I also tried to run the setup.py, but I get the message ImportError: No module named setuptools
. I read somewher that it is working when I install Basemap, which is part of Matplotlib, but I cannot find pyproj there.
Any help?
Answer
For that, you must know the real Python world and the modern way to install modules.
1) The pyproj module needs the compilation of many C libraries and Windows has no compiler by default as in Linux or Mac OS X so you can't install the module with setuptools , easy_install or pip, the traditional way to install modules or unzipping the folder in C:\Python27\ArcGIS10.x\Lib\site-packages :
2) Christoph Gohlke's Unofficial Windows Binaries for Python Extension Packages has a pyproj compiled version ready for Windows but it is a ,whl file (pyproj-1.9.5-cp27-none-win32.whl)
Therefore, you need to install pip (How do I install pip on Windows?) and after Window: How do I install a Python package with a .whl file?
Then
pip install pyproj-1.9.5-cp27-none-win32.whl
or other whl file (pyproj-1.9.5-cp27-none-win_amd64.whl)
New
To install a Python module (in the site-packages of the Python installation):
a) if it is a simple pure Python module (geojson for example)
1) the classical way
- unzip the zip file (or tgz or)
- open a terminal or a command window in the unzipped folder and
python setup.py install
You need setuptools if you want to manage all the eventual dependencies automatically (download and installation)

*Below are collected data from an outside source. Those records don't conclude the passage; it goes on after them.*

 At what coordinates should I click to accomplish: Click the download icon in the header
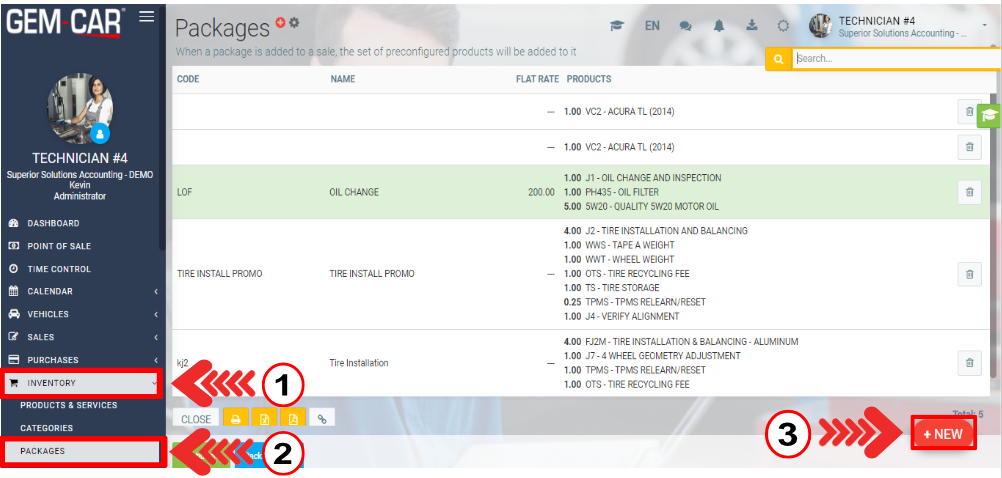(x=751, y=26)
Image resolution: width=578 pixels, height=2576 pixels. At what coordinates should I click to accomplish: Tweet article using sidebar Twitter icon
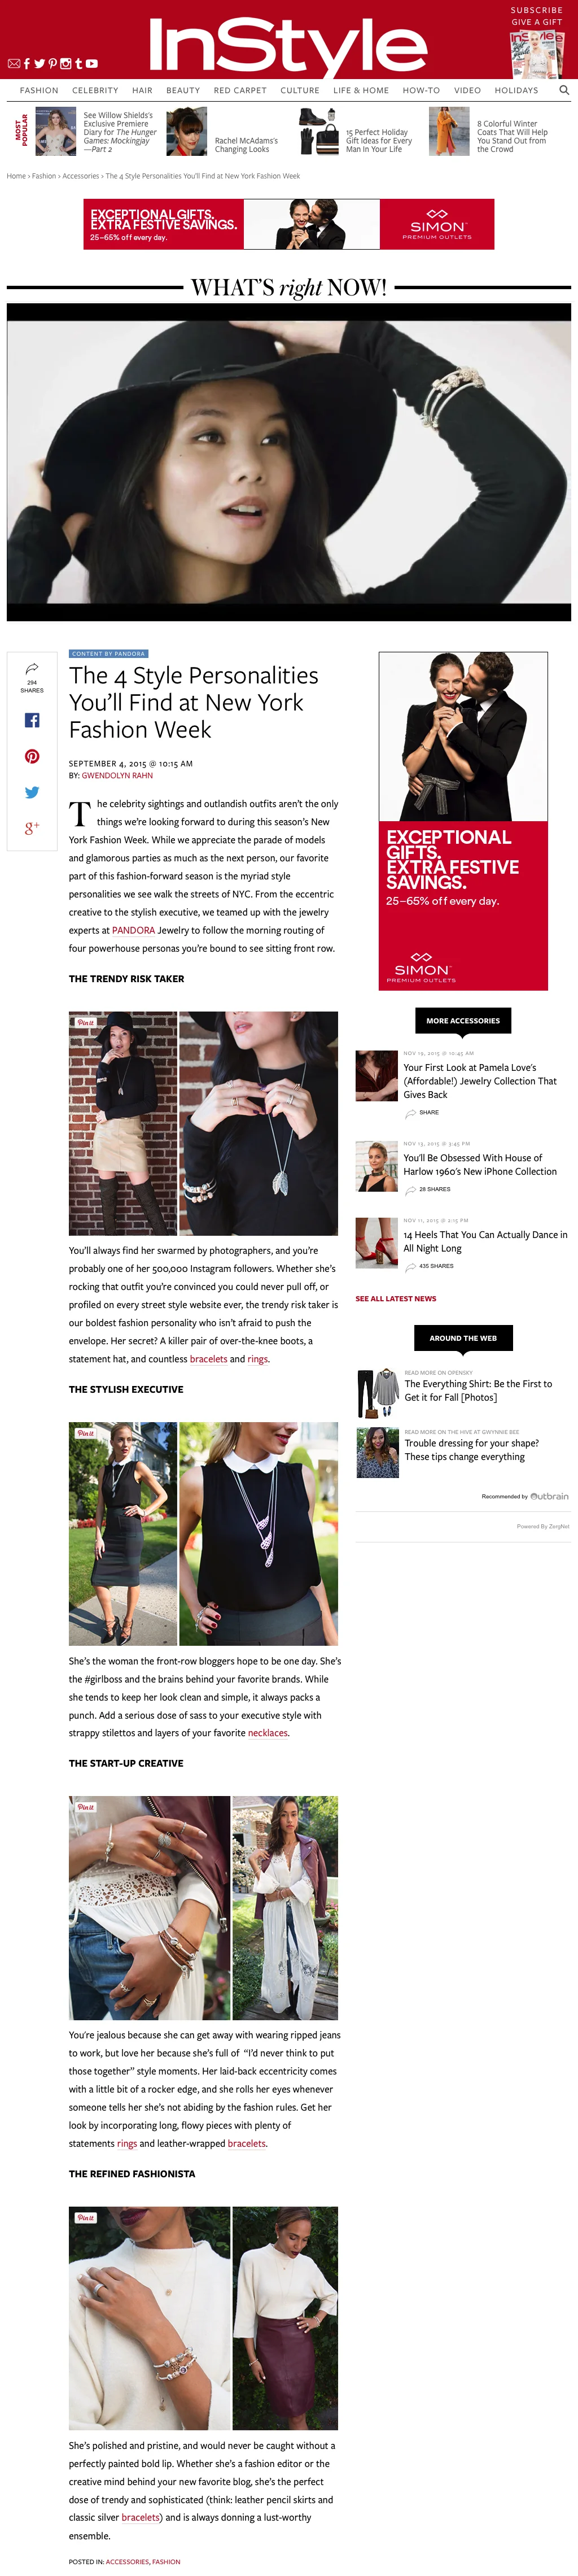[32, 792]
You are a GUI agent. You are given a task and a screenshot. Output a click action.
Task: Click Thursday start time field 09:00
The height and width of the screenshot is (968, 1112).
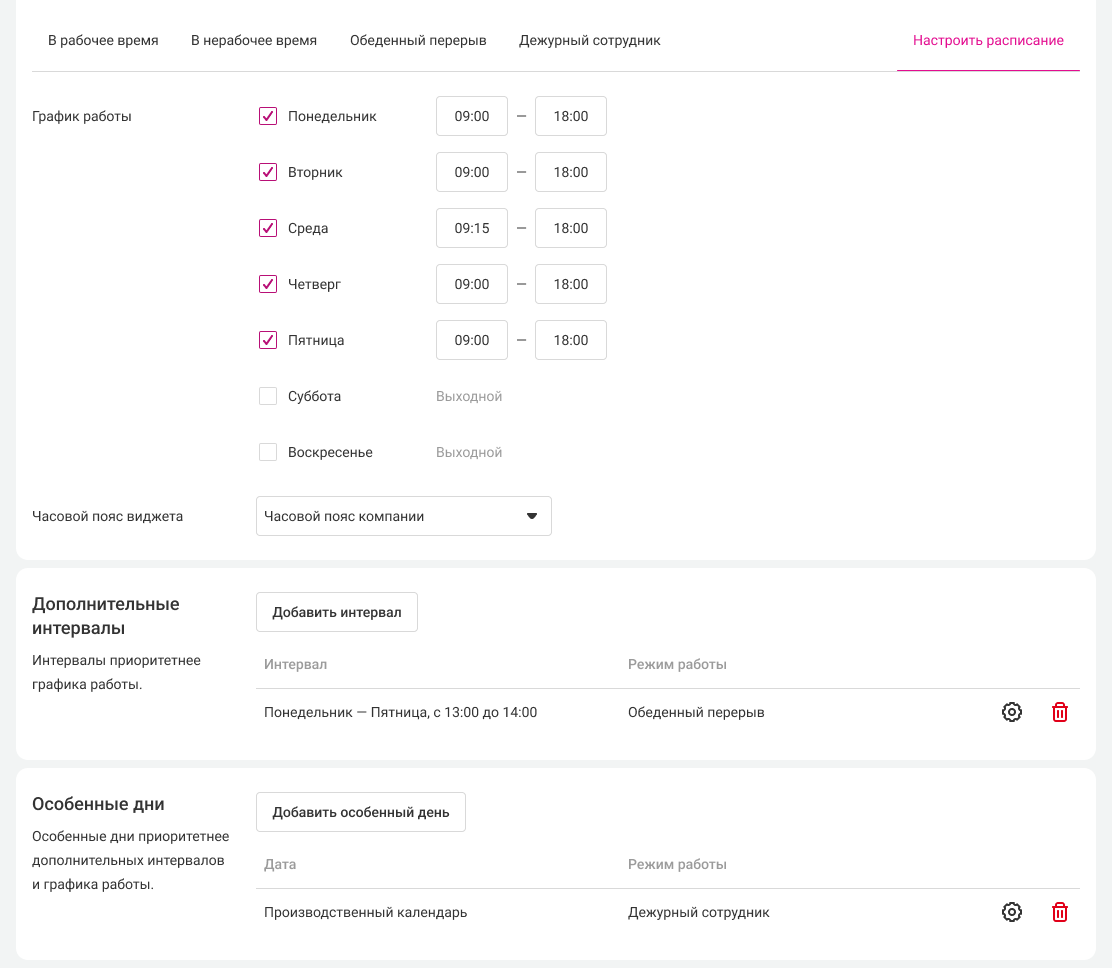[x=472, y=284]
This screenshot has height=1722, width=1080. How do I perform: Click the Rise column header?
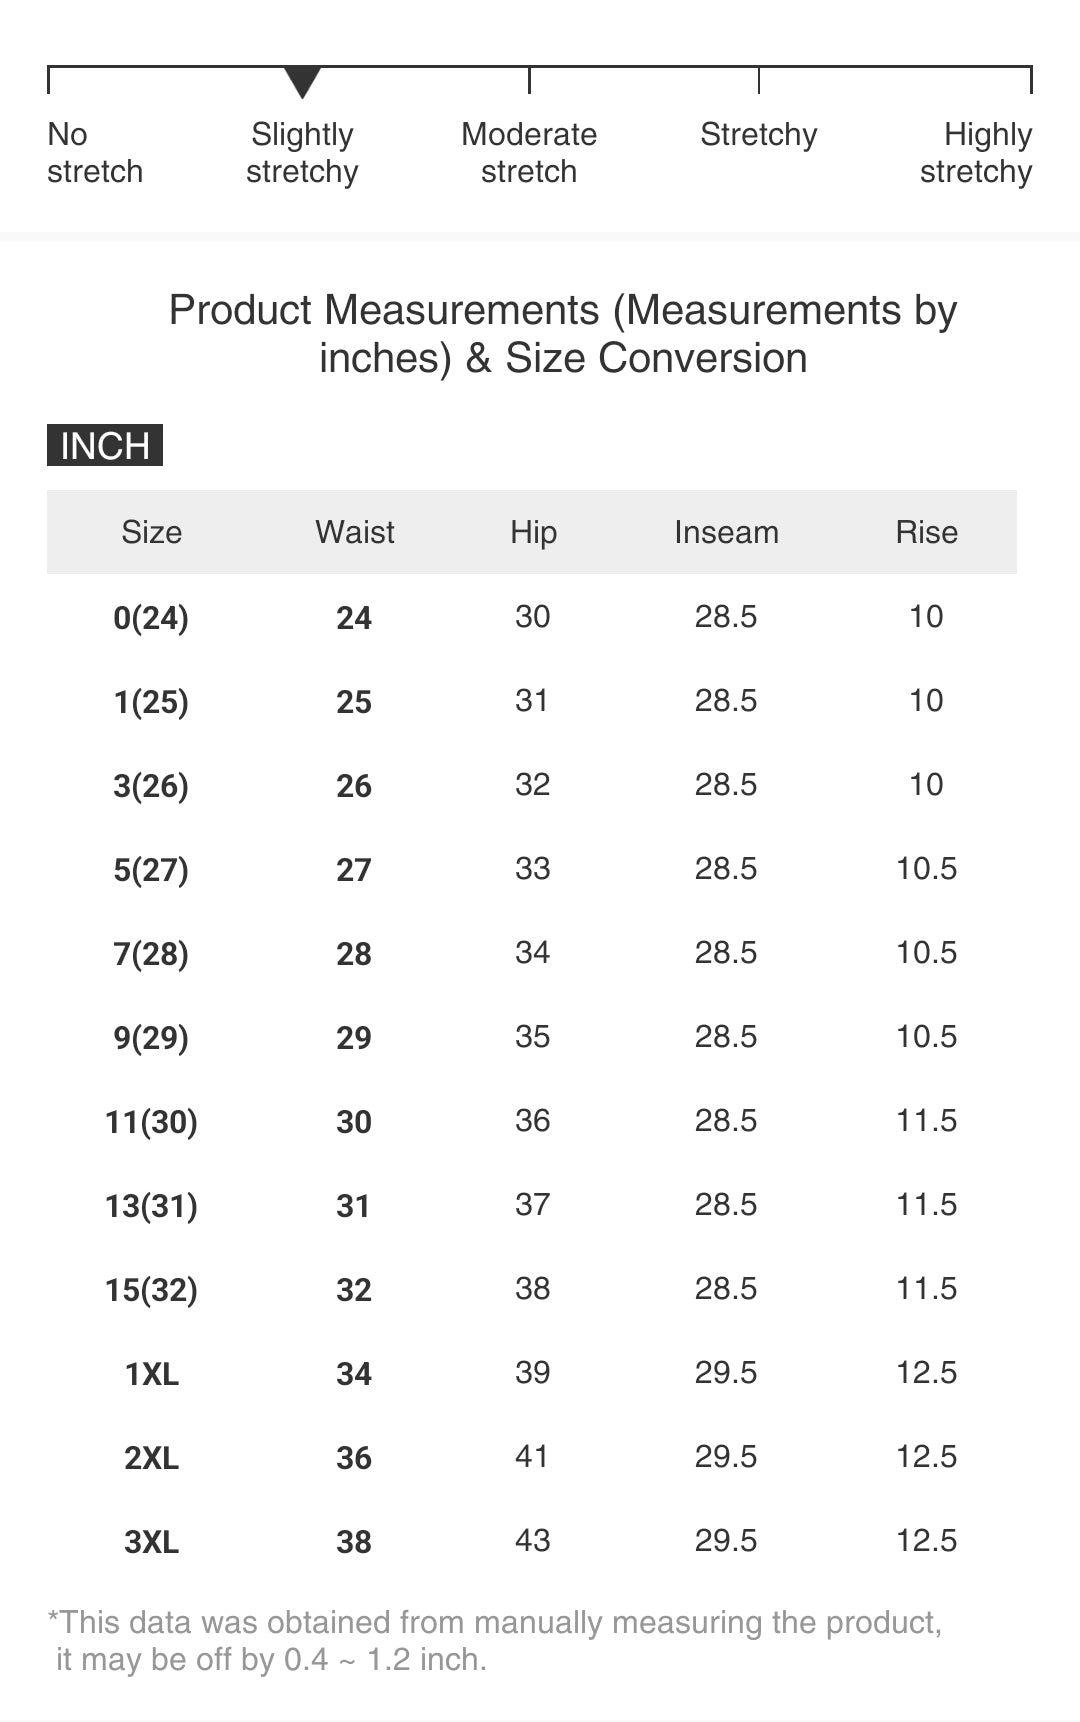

2) the new way (directly from Internet and you need setuptools)
- easy_install geojson
- pip install geojson
They install all the eventual dependencies automatically.
3) you can unzip the file and copy the resulting folder in the site-package folder but there is no management of the eventual dependencies.
b) if it is a complicated module or a module with C libraries (pyproj) or Fortran or...
1) this solution needs a compiler available to compile the C files into .dll or .pyd files (for Windows)
2) same for easy_install or pure pip install
3) you cannot simply copy the resulting folder (no compiled files)
4) the solution of pip and the .whl files
A wheel is a ZIP-format archive with a specially formatted filename and the .whl extension.
It is designed to contain all the necessary files. The contents of pyproj-1.9.5-cp27-none-win32.whl is
You recognize a .pyd file. You can try
- pip install pyproj
-> it works if pip can download an adequate .whl file (for Windows) from the Python Package Index
- pip install pyproj-1.9.5-cp27-none-win32.whl
-> the file downloaded
- unzipping the whl file in the site-packages folder -> no eventual dependencies management
c) With Anaconda
You can use the solutions 1), 2), 3) and 4) but Anaconda uses another package manager conda easier for the beginners
- conda install pyproj
with the management of all the dependencies
If the Python version are the same (Python 2.7.x, 32 or 64 bits) you can try to copy the pyproj folder from the Anaconda distribution to the ArcGIS Python distribution.